
– А если бы у вас не было полтинника?

– Если – не ситуация. И у меня этих полтинников много.

– Вы пили бы или нет? – настаиваю я, поняв, что рано или поздно, он на все мои вопросы ответит – сам к ним вернется. – Ну, как помочь спивающимся?

– Как бросить пить? Не пить. Нет такого слова – «не могу», есть только «не хочу». Как помочь? Стакан налил, десять минут не пей.

– Тяжело…

– Но десять минут можно. Десять минут, не один день. Из десяти раз три раза не выпьешь. И это – уже движение. Что такое подвижник? Подвиг? От слова двигаться, необязательно семимильными шагами. Маленькими, маленькими шажками.

– А что за стаканом?

– Для этого и надо переждать десять минут. Иногда хочется выпить заново, чтобы эта жизнь исчезла, проклятущая.

– Смотрите, как красиво, – теперь я показываю в окно.

________________

РАБОЧЕЕ ЗАДАНИЕ 1:
Сколько минут, согласно отрывку о том, как бросить пить, советуют не пить после того, как налит стакан?
РАБОЧЕЕ ЗАДАНИЕ 2:
Допишите отрывок о том, как бросить пить: продолжите его после последней реплики.

Сохранённые записи:
________________

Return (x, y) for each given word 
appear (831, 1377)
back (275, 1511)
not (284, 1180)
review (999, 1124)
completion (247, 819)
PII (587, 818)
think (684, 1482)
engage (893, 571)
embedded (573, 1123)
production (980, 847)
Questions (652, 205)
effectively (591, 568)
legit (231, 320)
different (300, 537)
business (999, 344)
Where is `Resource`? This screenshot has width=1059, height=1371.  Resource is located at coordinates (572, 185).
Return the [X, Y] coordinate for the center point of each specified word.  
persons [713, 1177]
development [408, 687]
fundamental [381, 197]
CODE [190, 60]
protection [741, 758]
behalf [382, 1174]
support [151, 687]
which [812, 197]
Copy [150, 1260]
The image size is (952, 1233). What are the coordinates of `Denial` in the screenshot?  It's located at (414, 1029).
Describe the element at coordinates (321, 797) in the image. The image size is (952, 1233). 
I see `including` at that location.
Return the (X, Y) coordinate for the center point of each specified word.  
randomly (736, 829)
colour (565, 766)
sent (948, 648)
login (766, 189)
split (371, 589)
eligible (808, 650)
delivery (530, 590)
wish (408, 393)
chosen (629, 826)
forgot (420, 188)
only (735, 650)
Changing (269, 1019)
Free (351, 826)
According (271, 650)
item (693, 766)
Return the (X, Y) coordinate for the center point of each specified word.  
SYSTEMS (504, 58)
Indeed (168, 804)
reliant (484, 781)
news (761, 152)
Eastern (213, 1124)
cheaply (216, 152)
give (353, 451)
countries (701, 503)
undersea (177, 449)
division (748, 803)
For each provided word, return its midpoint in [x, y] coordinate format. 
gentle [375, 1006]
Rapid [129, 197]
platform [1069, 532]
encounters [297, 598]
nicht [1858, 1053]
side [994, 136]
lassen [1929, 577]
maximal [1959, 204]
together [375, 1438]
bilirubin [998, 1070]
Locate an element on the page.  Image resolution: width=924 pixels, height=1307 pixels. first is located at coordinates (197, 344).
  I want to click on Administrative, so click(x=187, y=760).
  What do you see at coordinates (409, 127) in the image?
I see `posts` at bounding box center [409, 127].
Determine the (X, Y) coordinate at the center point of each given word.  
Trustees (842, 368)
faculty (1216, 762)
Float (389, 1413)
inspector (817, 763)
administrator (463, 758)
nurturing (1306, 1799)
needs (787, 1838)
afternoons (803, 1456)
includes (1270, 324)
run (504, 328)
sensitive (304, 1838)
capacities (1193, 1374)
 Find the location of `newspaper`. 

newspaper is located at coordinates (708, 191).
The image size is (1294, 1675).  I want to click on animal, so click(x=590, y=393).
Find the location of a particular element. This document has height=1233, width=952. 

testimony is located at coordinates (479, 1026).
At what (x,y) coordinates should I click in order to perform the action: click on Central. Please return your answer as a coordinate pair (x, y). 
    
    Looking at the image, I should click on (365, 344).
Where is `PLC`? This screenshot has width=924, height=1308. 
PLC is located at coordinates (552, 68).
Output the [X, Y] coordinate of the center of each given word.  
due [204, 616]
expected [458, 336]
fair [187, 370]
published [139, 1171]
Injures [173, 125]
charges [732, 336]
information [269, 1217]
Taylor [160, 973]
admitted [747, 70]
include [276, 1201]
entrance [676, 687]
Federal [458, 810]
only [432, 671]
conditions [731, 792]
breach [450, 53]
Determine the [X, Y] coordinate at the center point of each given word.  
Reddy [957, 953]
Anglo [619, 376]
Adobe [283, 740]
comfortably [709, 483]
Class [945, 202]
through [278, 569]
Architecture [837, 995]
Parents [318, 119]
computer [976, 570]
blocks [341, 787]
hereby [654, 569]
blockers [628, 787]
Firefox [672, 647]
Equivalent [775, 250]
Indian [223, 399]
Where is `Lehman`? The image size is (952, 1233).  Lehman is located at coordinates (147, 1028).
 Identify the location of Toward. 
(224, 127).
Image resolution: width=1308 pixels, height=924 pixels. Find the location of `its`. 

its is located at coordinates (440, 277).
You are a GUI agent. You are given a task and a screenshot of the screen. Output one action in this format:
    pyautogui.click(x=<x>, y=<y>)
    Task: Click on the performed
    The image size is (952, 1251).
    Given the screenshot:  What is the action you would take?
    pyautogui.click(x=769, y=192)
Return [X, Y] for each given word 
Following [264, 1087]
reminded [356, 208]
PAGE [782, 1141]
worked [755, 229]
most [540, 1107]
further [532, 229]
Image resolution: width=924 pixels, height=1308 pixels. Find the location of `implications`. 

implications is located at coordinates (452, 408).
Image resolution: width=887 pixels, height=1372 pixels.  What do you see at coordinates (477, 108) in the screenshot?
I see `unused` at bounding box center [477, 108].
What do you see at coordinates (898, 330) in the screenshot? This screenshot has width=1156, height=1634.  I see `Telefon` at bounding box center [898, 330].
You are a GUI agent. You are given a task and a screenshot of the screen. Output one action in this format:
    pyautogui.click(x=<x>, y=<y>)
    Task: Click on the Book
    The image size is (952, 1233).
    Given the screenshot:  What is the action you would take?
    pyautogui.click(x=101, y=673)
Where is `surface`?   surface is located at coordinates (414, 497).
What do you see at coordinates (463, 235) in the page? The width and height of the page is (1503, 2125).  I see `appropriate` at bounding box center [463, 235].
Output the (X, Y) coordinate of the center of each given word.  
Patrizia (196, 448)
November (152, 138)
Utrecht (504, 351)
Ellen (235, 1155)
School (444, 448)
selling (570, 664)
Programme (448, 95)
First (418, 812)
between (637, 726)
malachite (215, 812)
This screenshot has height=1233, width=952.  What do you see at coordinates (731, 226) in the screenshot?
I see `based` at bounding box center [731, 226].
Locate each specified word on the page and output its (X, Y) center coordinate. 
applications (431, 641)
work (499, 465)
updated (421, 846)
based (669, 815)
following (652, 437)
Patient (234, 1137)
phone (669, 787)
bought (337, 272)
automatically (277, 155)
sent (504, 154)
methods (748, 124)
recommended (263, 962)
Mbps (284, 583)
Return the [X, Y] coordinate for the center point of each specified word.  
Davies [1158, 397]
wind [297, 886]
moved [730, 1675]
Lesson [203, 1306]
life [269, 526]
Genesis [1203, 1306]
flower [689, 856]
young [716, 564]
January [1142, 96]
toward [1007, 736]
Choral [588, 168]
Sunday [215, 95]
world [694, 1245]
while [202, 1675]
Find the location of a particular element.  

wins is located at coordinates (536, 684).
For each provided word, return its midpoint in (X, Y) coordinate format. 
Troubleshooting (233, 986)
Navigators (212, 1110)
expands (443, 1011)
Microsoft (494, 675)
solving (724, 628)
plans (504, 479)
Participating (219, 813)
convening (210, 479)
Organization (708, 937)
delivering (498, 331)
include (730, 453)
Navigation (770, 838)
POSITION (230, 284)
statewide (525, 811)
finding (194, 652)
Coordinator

________________

ОТВЕТ НА ЗАДАНИЕ 1:
Десять минут.

ОТВЕТ НА ЗАДАНИЕ 2:
– Кажется иногда… – говорит Мамонов, и речка превращается в ручей, и я слышу, что тонет действительно, тонет, и кричит. И во всем его лице и голосе – какой-то вопль неслышный. – Да и в чеченской яме замечательно, а на курорте – во, – проводит рукой у шеи. – Суть не в том, где мы. Себя, себя делай. Другого пути нет. Как у меня? Работать стараюсь. Падения. Опять встаю… Мы жизнь только для вечности проживаем. Все, что в душе хорошего накопим, то с собой заберем. А вот это, – показывает на стены, – все останется. И очень быстро. Очень быстро… Вот вы вчера только маленькая бегали, вам было 7 лет.

– Когда вам плохо, время растягивается. Может, и долго еще покажется до конца, хоть и столько же.

– Что будем делать в четверг, если умрем в среду? – повторяет.

– Я не знаю.

– Не вредно бы поискать ответа, но не у меня грешного.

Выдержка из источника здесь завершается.